I run OpenBSD on Soekris devices and have yet in my life to have this proven to be a poor choice of hardware. For my builds I use flashrd. Part of the design of flashrd is that /var is built from scratch during each boot and is mounted as a memory filesystem:
# mount | grep /var mfs:14425 on /var type mfs (asynchronous, local, nodev, nosuid, size=131072 512-blocks)
While this is a really cool way to do things it does limit the size of your /var filesystem. In my case – on this box is slightly less than 62 MB. Usually this is way more than adequate, but there have been times that the script kiddies have caused me grief by filling /var/authlog with failed ssh login attempts:
Jan 24 06:35:34 firewall sshd: Invalid user hscroot from 220.127.116.11 Jan 24 06:35:34 firewall sshd: input_userauth_request: invalid user hscroot [preauth] Jan 24 06:35:34 firewall sshd: Failed password for invalid user hscroot from 18.104.22.168 port 57894 ssh2 Jan 24 06:35:35 firewall sshd: Invalid user hscroot from 22.214.171.124 Jan 24 06:35:35 firewall sshd: input_userauth_request: invalid user hscroot [preauth] Jan 24 06:35:35 firewall sshd: Connection closed by 126.96.36.199 [preauth] Jan 24 06:35:35 firewall sshd: Failed password for invalid user hscroot from 188.8.131.52 port 48309 ssh2 Jan 24 06:35:35 firewall sshd: Connection closed by 184.108.40.206 [preauth]

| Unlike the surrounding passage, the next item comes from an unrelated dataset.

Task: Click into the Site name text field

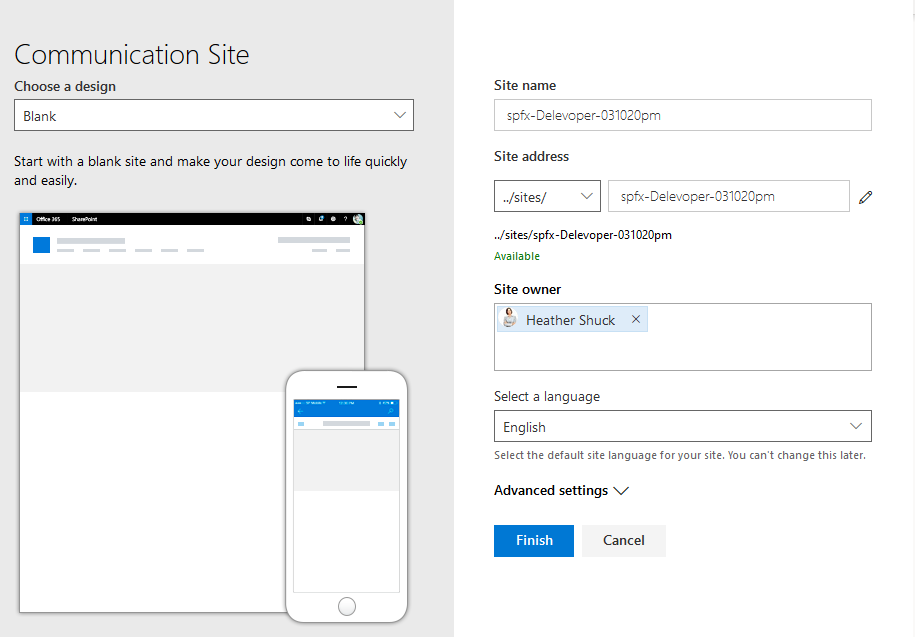Action: pyautogui.click(x=682, y=115)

Once /var is full all sorts of weird things start happening. In my case the firewall would still pass traffic, but dhcpd quits working properly (most likely due to its inability to log and place leases in /var/db/dhcpd.leases) and slowly the hosts on the network relying on dhcp die of attrition as they can no longer renew their leases. It’s gotta be fixed…

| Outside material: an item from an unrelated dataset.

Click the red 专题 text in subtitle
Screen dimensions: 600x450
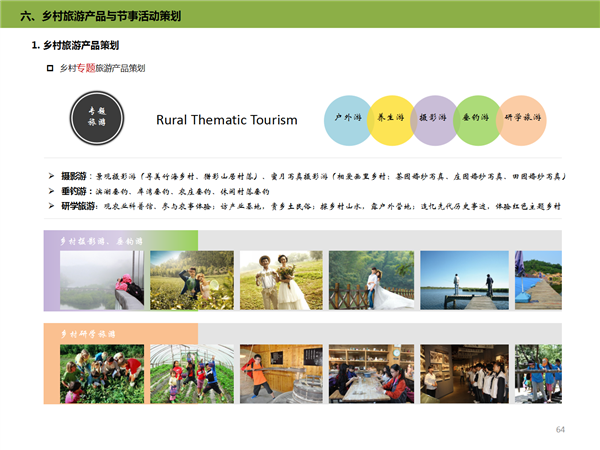[87, 68]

The most secure way to go about things would be to close ssh to the outside world. In my case that isn’t really an option, there are times that I’m out of town and if the S hit the F I could potentially lose one of my multiple ways inside the network to fix things. SSH on the outside firewall may someday (albeit it hasn’t yet) become my last hope. My solution is not unique, but it isn’t so ununique that it’s not worth mentioning. It’s all handled inside OpenBSD’s pf.conf file:
1) Create a table to hold the abusers:
table <abuse> persist
2) Make an addendum to your ssh rule that will limit the rate at which connections are allowed. For connections exceeding that limit put the source address in your abuse table using the overload directive. Make sure the scope of the rule is such that it won’t limit other types of connections and also make sure it’s far enough down in your ruleset that other rules won’t hijack your ssh traffic. In my case I used a maximum of 2 connections per 15 minutes. You may wish to loosen that up a bit in case you find yourself remotely connecting to that box often. I’d also suggest making the scope of that rule such that it doesn’t apply to connections coming from trusted networks:
pass in on em2 inet proto tcp from any to (em2) port ssh flags S/SA keep state (max-src-conn-rate 2/15, overload <abuse> flush)
3) Block the abuse table at or near the bottom of your pf.conf. Make sure you don’t have any quick rules up higher that might override this rule. You could put it higher up and use a quick rule, but I like to keep quick out of my ruleset as much as I can just as a matter of preference.
block in from <abuse>
Of course once you’re done setting it all up reload pf:
# pfctl -f /etc/pf.conf
I setup this configuration about 18 hours ago (by necessity, not forward thinking) and have since seen some fun additions to the abuse table:
# pfctl -t abuse -T show 220.127.116.11 18.104.22.168 22.214.171.124 126.96.36.199 188.8.131.52 184.108.40.206 220.127.116.11 18.104.22.168 22.214.171.124 126.96.36.199 188.8.131.52 184.108.40.206 220.127.116.11 18.104.22.168 22.214.171.124 126.96.36.199
Yay it works.
This is just a rehash from the official OpenBSD PF documentation, but unfortunately the search term “block ssh brute force OpenBSD” won’t lead you there.